Die Biermeile findet ja auch ohne uns statt

Obwohl ich nicht twittere, habe ich eine Lieblingstwitterin (zufälligerweise ist sie in Liebe mit Katzen). Und eben diese Dame erinnerte mich gestern daran, dass es ja auch noch die Biermeile gibt. Beim Besuch der Internetpräsenz der Biermeile, wurde ich belehrt, dass diese Veranstaltung ein Motto hat. Und dass das Motto dieses Jahr klangvoller nicht sein könnte: „Bier macht uns zu Freunden!“
Von diesem „uns“ möchte ich mich ausdrücklich ausgeschlossen wissen.
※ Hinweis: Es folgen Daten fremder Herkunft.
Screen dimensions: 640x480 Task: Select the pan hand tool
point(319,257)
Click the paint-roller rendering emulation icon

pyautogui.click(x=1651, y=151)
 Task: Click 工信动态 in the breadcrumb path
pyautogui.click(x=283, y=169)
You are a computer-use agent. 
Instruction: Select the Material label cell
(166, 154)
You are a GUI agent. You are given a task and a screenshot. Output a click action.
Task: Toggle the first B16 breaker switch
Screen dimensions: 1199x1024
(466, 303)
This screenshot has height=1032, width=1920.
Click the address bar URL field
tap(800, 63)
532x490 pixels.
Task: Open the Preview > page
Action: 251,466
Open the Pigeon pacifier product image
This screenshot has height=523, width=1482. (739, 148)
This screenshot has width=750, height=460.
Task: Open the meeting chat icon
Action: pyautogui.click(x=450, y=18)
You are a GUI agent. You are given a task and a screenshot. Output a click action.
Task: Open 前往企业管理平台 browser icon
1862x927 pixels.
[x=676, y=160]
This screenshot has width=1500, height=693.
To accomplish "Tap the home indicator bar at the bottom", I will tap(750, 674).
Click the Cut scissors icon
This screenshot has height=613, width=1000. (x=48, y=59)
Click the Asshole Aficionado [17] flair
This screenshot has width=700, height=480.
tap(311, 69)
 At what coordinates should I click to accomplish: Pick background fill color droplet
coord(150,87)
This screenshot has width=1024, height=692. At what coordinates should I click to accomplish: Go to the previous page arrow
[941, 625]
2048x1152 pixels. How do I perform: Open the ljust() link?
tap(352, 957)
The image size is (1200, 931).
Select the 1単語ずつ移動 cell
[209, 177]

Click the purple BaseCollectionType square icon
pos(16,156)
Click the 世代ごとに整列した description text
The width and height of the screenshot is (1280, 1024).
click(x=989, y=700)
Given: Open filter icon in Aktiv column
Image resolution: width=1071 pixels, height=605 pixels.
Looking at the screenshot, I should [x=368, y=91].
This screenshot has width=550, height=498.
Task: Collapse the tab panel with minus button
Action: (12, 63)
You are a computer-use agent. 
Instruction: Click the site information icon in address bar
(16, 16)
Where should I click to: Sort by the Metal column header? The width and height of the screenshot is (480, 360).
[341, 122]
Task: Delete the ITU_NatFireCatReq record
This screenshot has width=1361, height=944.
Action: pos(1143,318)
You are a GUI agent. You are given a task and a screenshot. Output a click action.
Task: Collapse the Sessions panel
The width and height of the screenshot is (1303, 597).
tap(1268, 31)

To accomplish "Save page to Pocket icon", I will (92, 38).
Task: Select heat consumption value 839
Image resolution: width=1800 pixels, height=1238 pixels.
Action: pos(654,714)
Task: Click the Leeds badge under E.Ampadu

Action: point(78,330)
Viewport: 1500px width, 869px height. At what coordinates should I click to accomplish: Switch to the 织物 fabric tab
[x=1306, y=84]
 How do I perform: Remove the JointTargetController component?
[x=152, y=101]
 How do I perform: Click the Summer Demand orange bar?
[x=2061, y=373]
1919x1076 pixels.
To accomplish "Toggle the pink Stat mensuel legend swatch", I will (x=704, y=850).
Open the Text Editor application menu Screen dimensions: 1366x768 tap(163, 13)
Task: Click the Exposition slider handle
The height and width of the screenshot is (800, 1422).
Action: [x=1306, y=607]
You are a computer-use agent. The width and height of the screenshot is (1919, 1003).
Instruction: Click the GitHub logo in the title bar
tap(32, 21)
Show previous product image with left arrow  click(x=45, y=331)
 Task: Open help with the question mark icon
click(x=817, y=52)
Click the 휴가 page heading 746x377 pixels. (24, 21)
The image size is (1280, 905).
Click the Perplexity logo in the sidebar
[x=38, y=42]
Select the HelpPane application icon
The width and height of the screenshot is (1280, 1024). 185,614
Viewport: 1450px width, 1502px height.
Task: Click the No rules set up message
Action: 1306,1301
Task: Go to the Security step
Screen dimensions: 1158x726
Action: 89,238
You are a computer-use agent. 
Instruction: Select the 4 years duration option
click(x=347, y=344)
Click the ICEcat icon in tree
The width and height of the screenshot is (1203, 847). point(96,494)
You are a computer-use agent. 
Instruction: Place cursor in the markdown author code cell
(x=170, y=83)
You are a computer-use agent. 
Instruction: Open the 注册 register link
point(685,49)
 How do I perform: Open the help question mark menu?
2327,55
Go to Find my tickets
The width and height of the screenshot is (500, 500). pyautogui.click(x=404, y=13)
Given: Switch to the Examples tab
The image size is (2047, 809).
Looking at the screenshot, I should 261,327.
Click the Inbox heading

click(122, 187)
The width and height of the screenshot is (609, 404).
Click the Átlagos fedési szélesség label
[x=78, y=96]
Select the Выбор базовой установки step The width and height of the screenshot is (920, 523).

Aus Gründen der unfreiwilligen Nachbarschaft über viele Jahre hinweg, verabscheue ich das „größte Bierfestival der Welt“ ausdauernd und heißblütig, dennoch spürte ich auf einmal einen irrationalen kleinen Stich der Wehmut, als ich an dieses stinkende, urin- und bierüberflutete Straßenfest erinnert wurde. Denn diese Nachbarschaft ist inzwischen ja nicht mehr. Gott sei Dank, eigentlich. Und trotzdem ist alles, was mit Friedrichshain verbunden ist auch wehmütig besetzt und also auch das alljährliche Rituale der Biermeile und meiner Verachtung derselben.
Tatsächlich machte die Erinnerung daran einen derartigen Eindruck auf mich, dass ich heute Nacht von der Biermeile träumte.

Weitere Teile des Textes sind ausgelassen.